The Boston Celtics had measured expectations on the night of the 2013 NBA Draft when their team ended up with the big man out of Gonzaga, Kelly Olynyk. After all, the selection was made in the late lottery of a shallow draft, which basically means that the guy that you’re getting is a developmental project.
However, after Olynyk’s play in the Orlando Summer League when he was one of the most impressive players in the entire tournament, the expectations for Olynyk skyrocketed. People were talking about how this guy could be the answer for their frontcourt for the future. Even after a bit of an underwhelming preseason, that kind of talk still existed.
Now that Olynyk has logged 10 games in his NBA career, though, it’s clear that the initial assessment of him being a developmental project is much more accurate than any other expectations that arose. If you thought how he performed in the preseason was underwhelming, it was just the beginning.

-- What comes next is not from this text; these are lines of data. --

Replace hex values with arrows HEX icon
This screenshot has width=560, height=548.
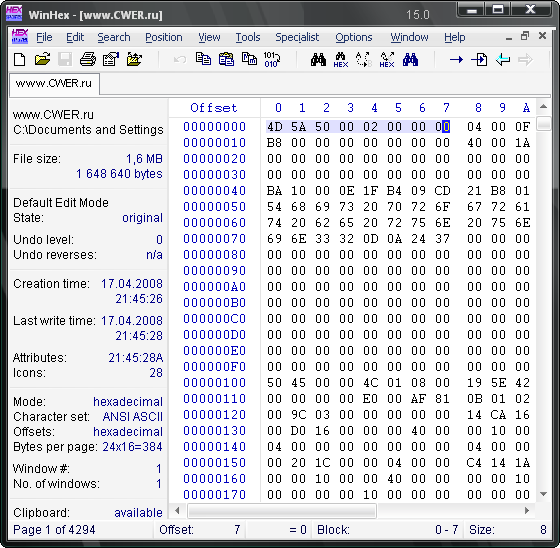tap(387, 59)
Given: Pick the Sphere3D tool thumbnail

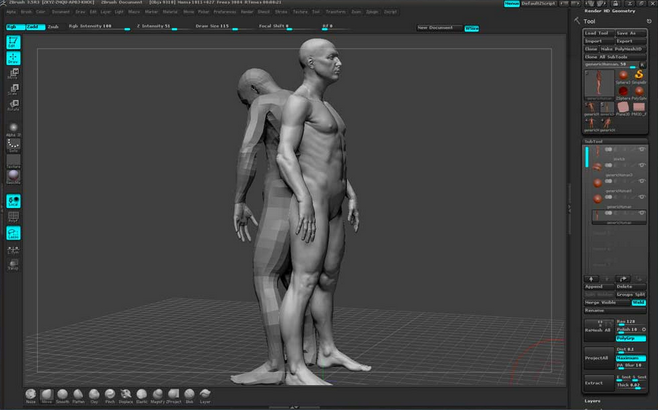Looking at the screenshot, I should [621, 76].
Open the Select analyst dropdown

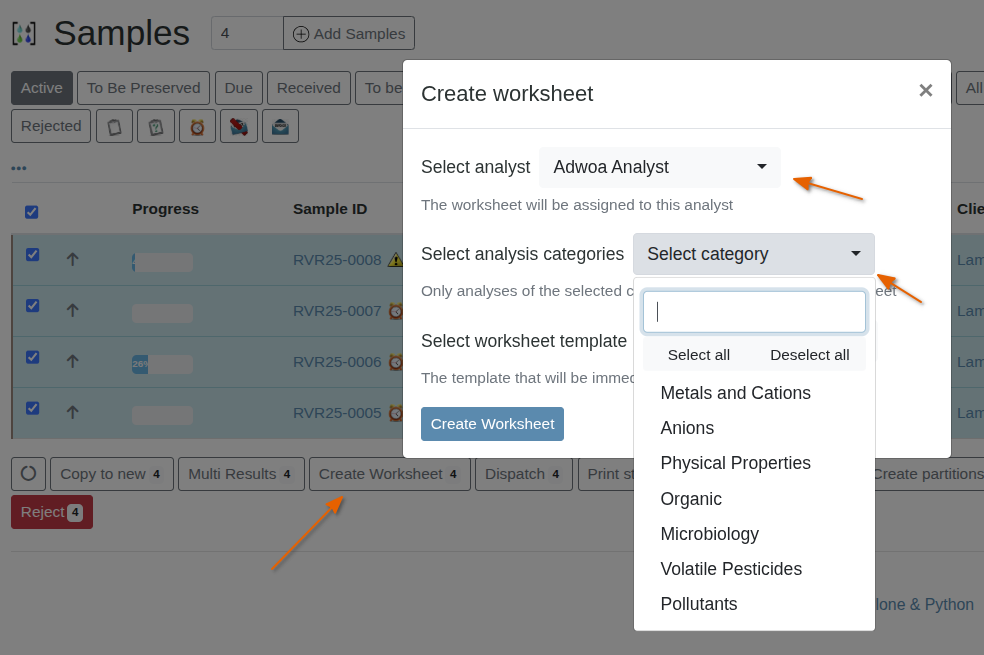point(659,167)
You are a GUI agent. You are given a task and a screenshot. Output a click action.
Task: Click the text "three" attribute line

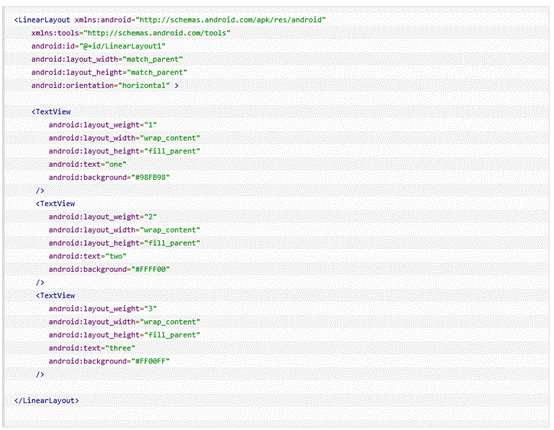tap(92, 348)
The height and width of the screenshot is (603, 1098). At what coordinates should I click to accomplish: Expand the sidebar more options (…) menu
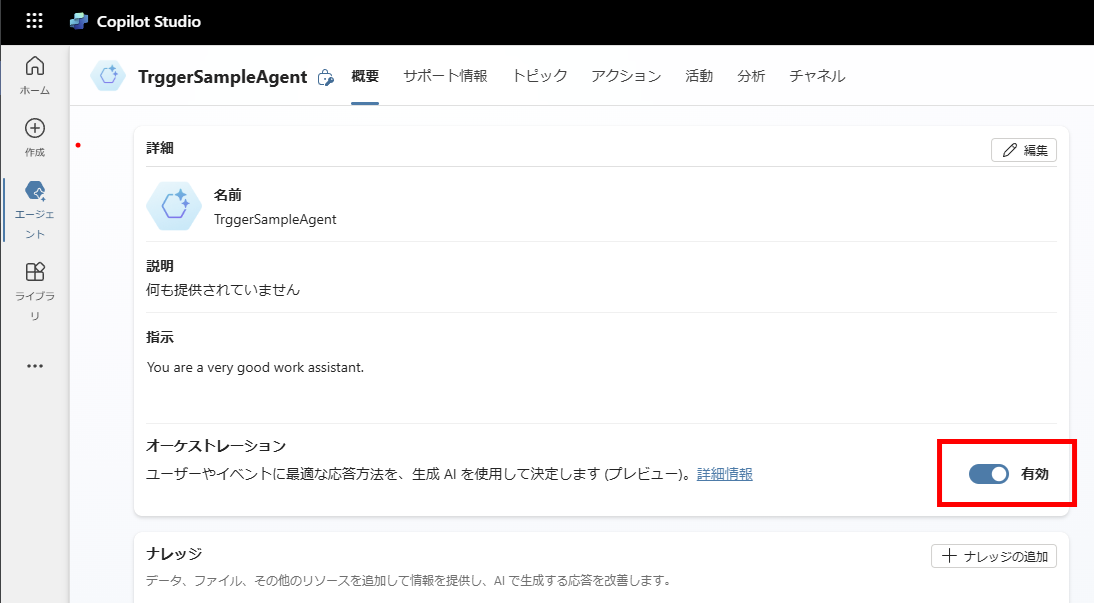pyautogui.click(x=34, y=365)
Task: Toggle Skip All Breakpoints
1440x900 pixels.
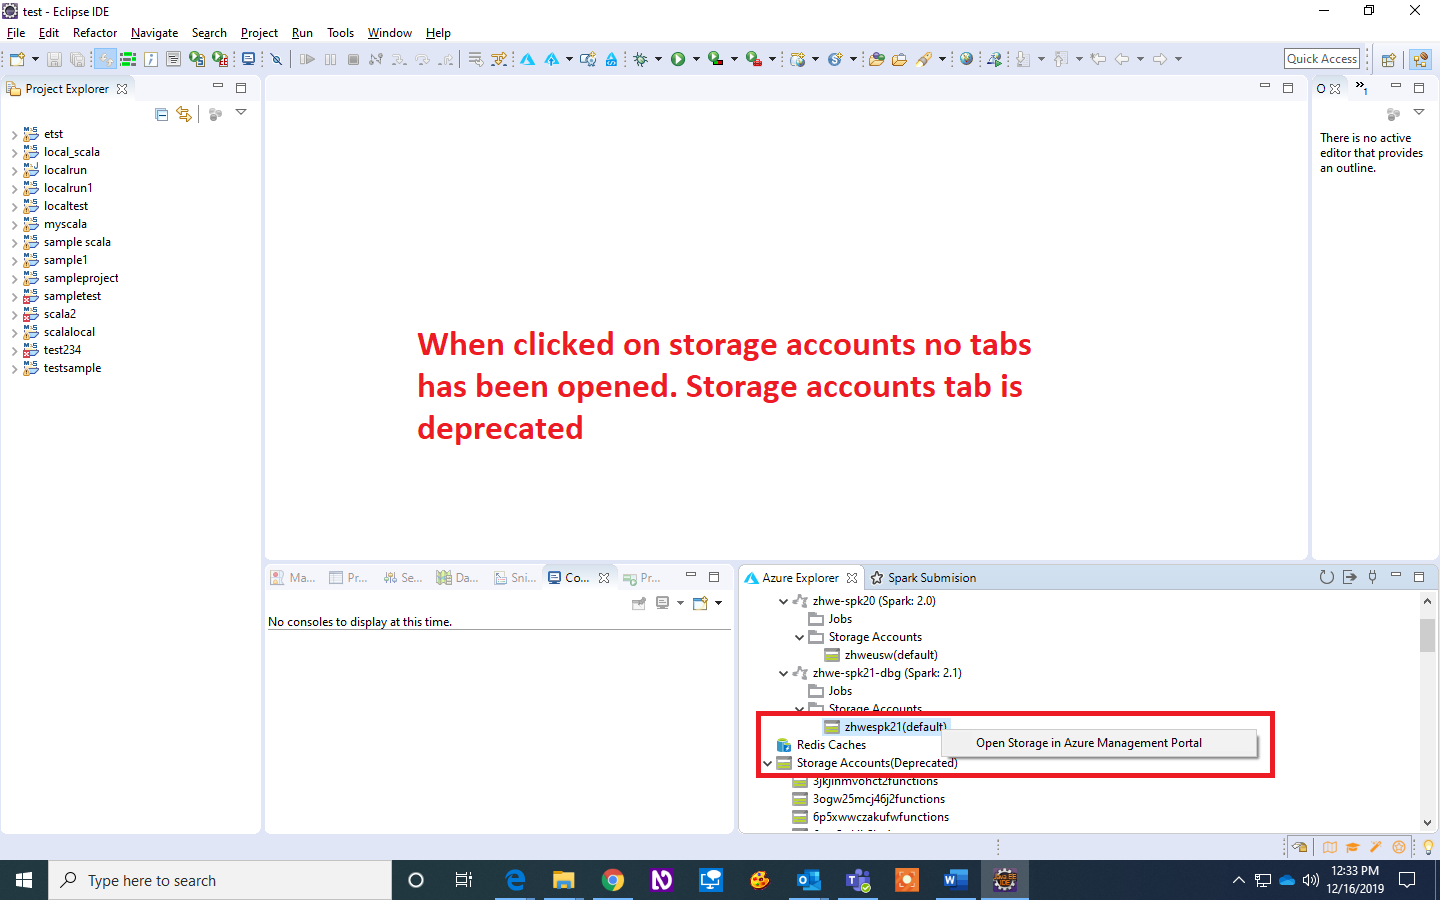Action: 276,59
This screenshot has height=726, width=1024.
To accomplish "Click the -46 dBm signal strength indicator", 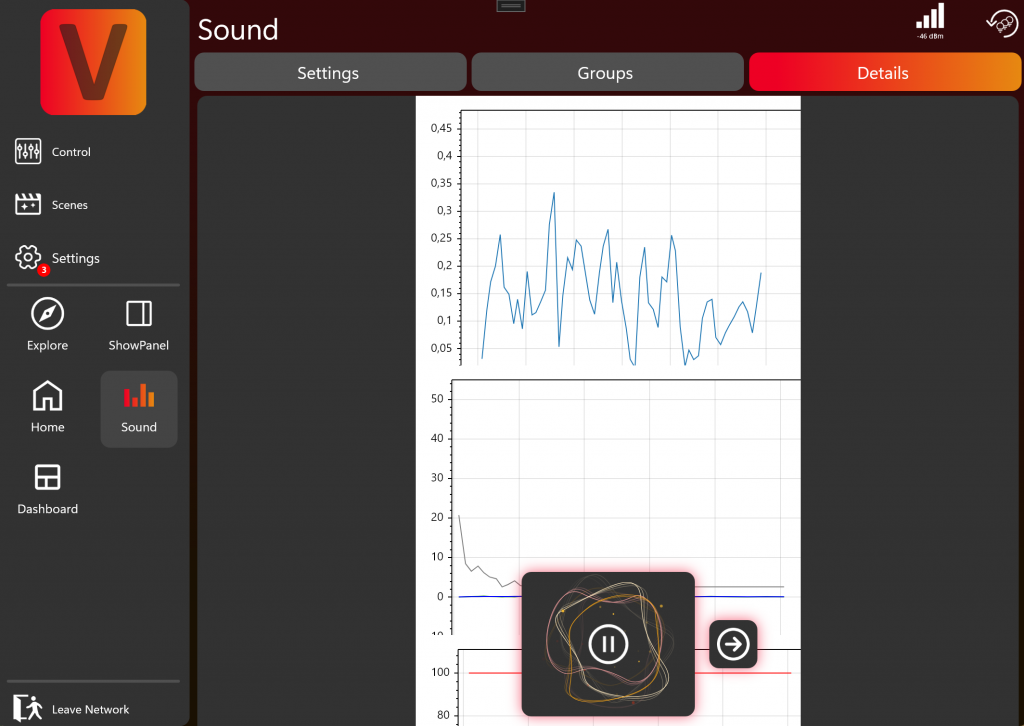I will coord(930,21).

Coming into the Celtics’ game on Friday night against the Portland Trail Blazers, Olynyk was averaging just 8.7 points, six rebounds and 1.9 assists in 23.8 minutes per game while shooting a meager 41 percent from the floor. His two points, two rebounds and one assist on 1-2 shooting in 16 minutes on Friday didn’t do anything to make that line any better.
In the months leading up to the draft, the negatives regarding Olynyk were about his physical limitations. He has a short wingspan and isn’t a great athlete. The savvy is there and he has nice offensive skill, but he struggles offensively against bigger, longer guys that are also quicker than him. Then you get to his defense which is just, more or less, an atrocity.
There’s no reason to believe that Olynyk can’t develop into a serviceable big man in this league. His offensive skill-level and IQ is certainly of NBA-caliber, but he just has to find ways to get more comfortable and work around his physical limitations. In essence, when there was Rookie of the Year talk about Olynyk after Summer League, there should have been talk about whether or not he could improve enough to not be a liability when he’s on the floor as the season goes on.